Reduce the following equations into intercept form and find their intercepts on the axes.
(i)  \(3x+2y-12=0\)
(ii)  \(4x-3y=6\)
(iii)  \(3y+2=0. \)

Answer 1

(i) The given equation is \(3x + 2y -12 = 0.\)
It can be written as 
 \(3x + 2y = 12\)

\(\frac{3x}{12} + \frac{2y}{12} = 1\)

\(i.e,\frac{x}{4} +\frac{ y}{6} = 1........(1)\)
This equation is of the form\( \frac{x}{a} + \frac{y}{b} = 1\) , where \(a = 4\) and \(b = 6. \)
Therefore, equation (1) is in the intercept form, where the intercepts on the x and y axes are 4 and 6 respectively.

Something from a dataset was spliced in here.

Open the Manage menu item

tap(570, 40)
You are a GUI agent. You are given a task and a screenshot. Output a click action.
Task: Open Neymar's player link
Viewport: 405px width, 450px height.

(ii) The given equation is \(4x - 3y = 6. \)
It can be written as 

\(\frac{4x}{6} –\frac{ 3y}{6} = \frac{6}{6}\)

\(\frac{2x}{3} –\frac{ y}{2} = 1\)

\(\frac{x}{(\frac{3}{2})} + \frac{y}{(-2)} = 1.....(2)\)
This equation is of the form \(\frac{x}{a} +\frac{ y}{b} = 1\), where \(a = \frac{3}{2}, b = -2\)
Therefore, equation (2) is in the intercept form, where the intercepts on the x and y axes are \(\frac{3}{2}\) and \(-2\) respectively.

(iii) The given equation is \(3y + 2 = 0.\)
It can be written as
\(3y = -2\)

\(i.e,\frac{y}{(\frac{-2}{3})} = 1............(3)\)
This equation is of the form \(\frac{x}{a} + \frac{y}{b} = 1\), where \(a = 0, b = \frac{-2}{3}\)
Therefore, equation (3) is in the intercept form, where the intercept on the y-axis is \(\frac{-2}{3}\) and it has no intercept on the x-axis.